Bestselling author David Berlinski has his own take on the famous philosophical question raised in Plato’s Euthyphro: What makes a good thing good? Two alternatives are posed: (1) the pious or holy is beloved by the gods because it is holy; or (2) the pious is holy because it is beloved of the gods.
Berlinski approaches the issue this way:
“To the question what makes the laws of moral life true, there are three answers: God, logic, and nothing. Each is inadequate.”
Now, you just know I’m going to disagree with that last statement, right?
Making His Case
But first let’s allow Dr. Berlinski to make his case a little more fully. From The Devil’s Delusion (2009):
God:“If moral laws reflect the will of God, then he might presumably change his mind, and tomorrow issue a new set of commandments encouraging rape, plunder, murder, or the worship of false idols. Many devoutly religious men and women would say that this is his perfect right. He is God, after all. But if tomorrow God were to encourage rape as a very good thing, would rape become a good thing, or would we conclude, along with Richard Dawkins, that considering his poor life choices, God is a repellent figure and to hell with him?”Logic:“If, on the other hand, God chooses the right or the good because it is right or good, then the power of his imperative has its source in the law, and not in his will. ‘Thou shalt not kill,’ we may imagine God saying to the ancient Hebrews, ‘because it is wrong. I am here only to convey the message.’If this is so, then God must be demoted to what is plainly a constabulary role. Logic prevails, or if not logic, then something in the laws of right and wrong that enforces their binding sense.”Nothing:“There remains nothing as a possibility in thought, if only by a process of elimination, and nothing is the preferred possibility in moral thought for the same reason it is the preferred possibility in physical thought: If logic is unavailing, then better nothing than God.Nothing in moral philosophy has a familiar face. It is the position expounded both by freshmen in philosophy classes and all the enemies of humanity. We do not believe in any absolute moral truths, my students have always told me, although truths about grading seem a remarkably curious exception. Who could fail to hear the inner voice connecting this form of moral relativism to Himmler’s? He, too, was a great believer in nothing.”
Ha. Typically snide Berlinski finish there.
Bait-and-Switch
Now, I’m not about to engage with Plato’s original back-and-forth between Socrates and Euthyphro. You
can do that if you’re so inclined. I’m interested in Berlinski’s version, which
has its own twist on the old argument. (Plato’s possible options didn’t include nihilism.)
You may have detected a little bait-and-switch in Berlinski’s setting out of the original Platonic proposition.

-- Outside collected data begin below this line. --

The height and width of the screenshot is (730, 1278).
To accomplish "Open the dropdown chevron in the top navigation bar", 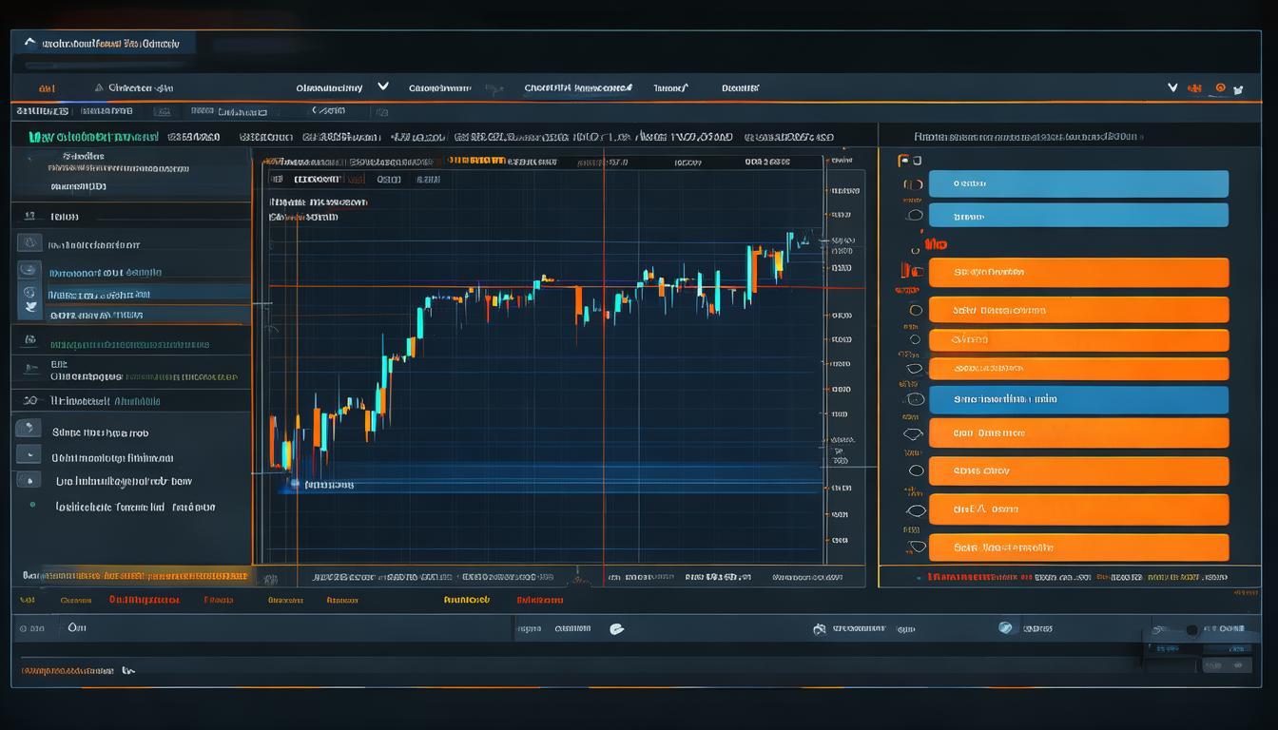I will pyautogui.click(x=382, y=86).
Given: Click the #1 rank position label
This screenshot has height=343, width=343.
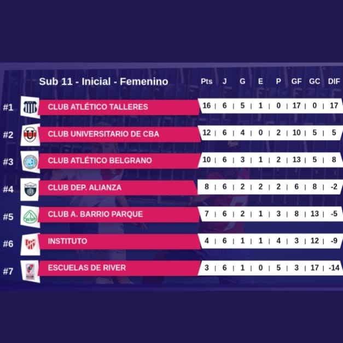Looking at the screenshot, I should point(8,107).
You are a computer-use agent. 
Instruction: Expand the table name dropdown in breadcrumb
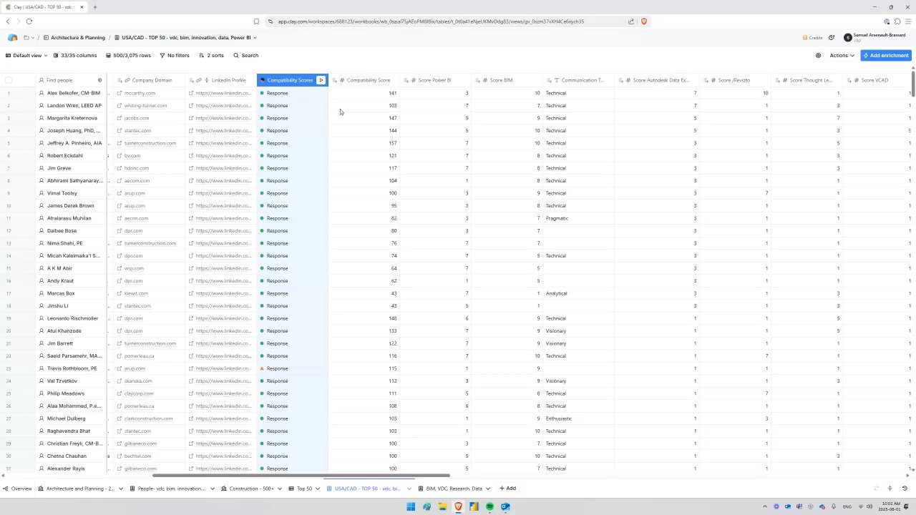point(255,38)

I suspect this is probably inadvertent. He says there are three possible answers:
God, logic, and nothing. That’s the bait. The switch is in his first
explanatory paragraph, where he substitutes the wording “the will of God” for
“God”. He does this again in explaining the “logic” possibility: “the power of
his imperative has its source in the law, and not in his will” [italics mine].
I believe the “God” answer is the correct one, despite the philosophical difficulties it initially
appears to create. The defect is in Berlinski’s framing of the question. God’s
will is certainly the most powerful will in existence, to the point where many
argue it is the ONLY effective will in the universe. But in reducing God to the
mere exercise of all-powerful will, Berlinski has missed something absolutely
crucial which the Christian does not.
Not Will, Character
As I say, this is probably not intentional. As a secularist, Berlinski can hardly be expected to
see in his reductionism what the Christian sees: that moral laws reflect not
just the will of God, but the character of God.
God is not merely implacable force or incontestable intent. He is a unified personality of
absolute integrity. His character cannot change, though for the sake of argument and from the human perspective, it
truly does not matter whether we say “cannot” or “does not”. The fact is that no
change in God’s established character has ever occurred, no change occurs today
and no change will ever occur. The question, “What if he changes his mind?” has no meaning. He won’t. What God
approves of and disapproves of does not change, and he tells us so. His tactics
may change, and often do, but they always remain consistent with an essential
character that fundamentally doesn’t.
The God who revealed himself to Moses gave him this name: “I am,” or “I am what I am,” or “I will be what
I will be.” Implicit in this statement is not just God’s eternal nature
but his unchanging character.
The Immutability of God
But we don’t need to worry about deriving
implications, or whether we are deriving the correct ones. We have scripture’s
plain statements about the unchanging nature of God’s character from one end to the
other. We get them in the form of doctrine, history, poetry and prophecy:
- From Samuel: “The Glory of Israel will not lie or have regret, for he is not a man, that he should have regret.”
-
From the Psalms: “Of old you laid the foundation of the earth, and the heavens are the work of your hands. They will perish, but you will remain; they will all wear out like
a garment. You will change them like a robe, and they will pass away, but you are the same, and your years have no end.”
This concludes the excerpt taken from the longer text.